• [ESERCIZI]
**A)** Come si traduce in inglese questa frase del racconto sul viaggio in treno: «Cerca di fissare un aperitivo per il weekend ma lo lascia in forse, non sa se ce la farà.»?
**B)** Riprendi il racconto sul viaggio in treno dopo la sua ultima frase.

+++ BRANO PROPOSTO

Agitazione


mare agitato

Un po’ di giorni fa ero in treno.

 

Arrivo un po’ trafelata e carica, trovo il mio posto, metto giù giacca, sciarpa, berretto, guanti, borsa, telefono, cerco il biglietto, cerco il libro per leggere qualcosa durante il viaggio, trovo l’auricolare, mi siedo, mi sistemo e mi calmo. Ho da star lì almeno un paio d’ore.

 

Dopo qualche minuto, il posto accanto al mio viene occupato da un giovane di circa 35 anni, vestito molto elegantemente, cappotto scuro, completo a giacca, camicia a posto anche se erano le sei e mezza di sera, scarpe lucidate. Abbassa il tavolino davanti a sé, e apparecchia. Computer. Telefono. Altro telefono. Grossa cartellina di cartone ripiena di documenti fino allo scoppio. Portafoglio. Borsa, su e giù. E attacca. Scrive mail, sfoglia documenti e telefona. Non sta fermo un momento. Accavalla e scavalla. Digita e tamburella. Lo scroll del telefono va su e giù impazzito.

 

 

Ovviamente, sento quello che dice e vedo quello che fa, sebbene io cerchi di leggere il mio libro (un giallo di Jean Claude Izzo consigliato dal mio amico Alberto), libro che mi prenderebbe anche.

Sento il giovane dire che deve scendere a Reggio Emilia, lo dice diverse volte durante le sue numerosissime telefonate. A quanto pare è un legale, che si sta occupando di un licenziamento, ci sarà un’udienza il giorno dopo e c’è un punto di cui non è sicuro.

Chiama, da quello che capisco, colleghi, ex insegnanti, amici. Mischia convenevoli, notizie di sé, e il quesito. Cerca di essere simpatico. Ma è agitato. Con i suoi interlocutori si descrive come sempre in moto, sempre pieno di cose da fare. Cerca di fissare un aperitivo per il weekend ma lo lascia in forse, non sa se ce la farà. Fa tante cose in una volta, sia lì in treno a fianco a me, sia nella sua vita, a quanto racconta. Parla, scrive, cerca il caricabatterie, lo attacca a un telefono, non è quello, lo attacca all’altro, cerca la presa, sposta le sue cose, sposta un po’ anche me, trova. Intanto parla, scrive, apre, clicca….

++++++
+++ ESTRATTI DI DATI

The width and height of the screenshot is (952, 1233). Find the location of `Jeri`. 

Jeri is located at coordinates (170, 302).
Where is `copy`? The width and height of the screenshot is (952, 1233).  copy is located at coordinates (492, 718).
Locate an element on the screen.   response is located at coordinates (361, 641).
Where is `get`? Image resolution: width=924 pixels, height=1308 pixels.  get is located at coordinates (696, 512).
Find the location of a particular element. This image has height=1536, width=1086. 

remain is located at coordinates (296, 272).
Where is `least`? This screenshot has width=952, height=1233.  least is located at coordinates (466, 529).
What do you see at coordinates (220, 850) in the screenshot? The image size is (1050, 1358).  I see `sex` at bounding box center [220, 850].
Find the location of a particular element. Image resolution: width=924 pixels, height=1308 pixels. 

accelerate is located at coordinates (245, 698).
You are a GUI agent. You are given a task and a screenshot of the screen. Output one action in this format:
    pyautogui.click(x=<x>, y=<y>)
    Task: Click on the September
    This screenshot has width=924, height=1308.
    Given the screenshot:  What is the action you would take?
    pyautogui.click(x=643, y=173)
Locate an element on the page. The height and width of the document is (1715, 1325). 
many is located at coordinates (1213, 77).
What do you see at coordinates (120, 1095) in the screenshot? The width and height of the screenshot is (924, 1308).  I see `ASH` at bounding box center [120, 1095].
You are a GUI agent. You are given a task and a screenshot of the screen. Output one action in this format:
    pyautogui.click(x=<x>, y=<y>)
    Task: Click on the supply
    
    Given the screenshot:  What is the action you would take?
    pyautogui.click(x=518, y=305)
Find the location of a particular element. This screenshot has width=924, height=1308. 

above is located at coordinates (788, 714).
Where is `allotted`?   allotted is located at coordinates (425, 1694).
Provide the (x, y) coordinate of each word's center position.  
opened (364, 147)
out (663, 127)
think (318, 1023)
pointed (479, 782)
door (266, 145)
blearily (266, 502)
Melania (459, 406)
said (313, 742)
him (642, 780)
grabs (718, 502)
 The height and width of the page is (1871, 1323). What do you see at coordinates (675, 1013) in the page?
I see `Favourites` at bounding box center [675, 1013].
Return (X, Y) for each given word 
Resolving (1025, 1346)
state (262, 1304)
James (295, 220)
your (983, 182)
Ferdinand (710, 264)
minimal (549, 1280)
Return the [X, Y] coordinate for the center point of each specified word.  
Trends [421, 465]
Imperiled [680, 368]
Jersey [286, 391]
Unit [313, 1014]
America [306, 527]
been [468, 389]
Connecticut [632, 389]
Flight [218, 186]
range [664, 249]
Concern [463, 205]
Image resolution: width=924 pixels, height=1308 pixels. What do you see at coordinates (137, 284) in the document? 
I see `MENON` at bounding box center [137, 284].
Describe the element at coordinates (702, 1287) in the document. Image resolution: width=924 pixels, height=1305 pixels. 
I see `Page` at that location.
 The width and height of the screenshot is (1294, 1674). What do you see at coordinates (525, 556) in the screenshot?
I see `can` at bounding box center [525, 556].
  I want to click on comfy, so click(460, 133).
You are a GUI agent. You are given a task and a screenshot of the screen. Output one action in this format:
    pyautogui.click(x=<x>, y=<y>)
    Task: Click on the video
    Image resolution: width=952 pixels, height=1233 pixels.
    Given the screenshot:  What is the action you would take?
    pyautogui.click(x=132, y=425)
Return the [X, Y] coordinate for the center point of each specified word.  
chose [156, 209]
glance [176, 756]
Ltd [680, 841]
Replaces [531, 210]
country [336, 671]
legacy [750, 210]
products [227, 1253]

++++++

• [SOLUZIONI]
**A)** He tries to set up drinks for the weekend but leaves it up in the air; he doesn't know whether he'll make it.

**B)**
Ad un certo punto il treno rallenta e lui si alza di scatto, chiude velocemente tutto quanto, si mette il cappotto e scappa lungo il corridoio, sempre con le orecchie tappate dagli auricolari e sempre parlando al telefono.

Penso sia sceso, non l’ho più visto o sentito.

Io ho tirato un sospiro di sollievo, almeno l’ultima mezz’ora del viaggio in pace.

A mio parere questo giovane è un esempio emblematico di agitazione. Che è uno dei principali comportamenti passivi.

Già. La passività non è solo non fare, comportamento che definiamo astensione. La passività si manifesta con diversi comportamenti, tra cui l’agitazione: fare, strafare, essere sempre in moto, sbrigare una incombenza dopo l’altra, una incombenza insieme all’altra, per non fare in realtà nulla o quasi.

Il giovane a fianco a me con tutte le sue telefonate non ha concluso nulla, non ha trovato la sua risposta, non ha organizzato un aperitivo per il weekend, ha impiegato una enorme quantità di energia e probabilmente ha seccato un bel po’ di gente oltre a me, per niente.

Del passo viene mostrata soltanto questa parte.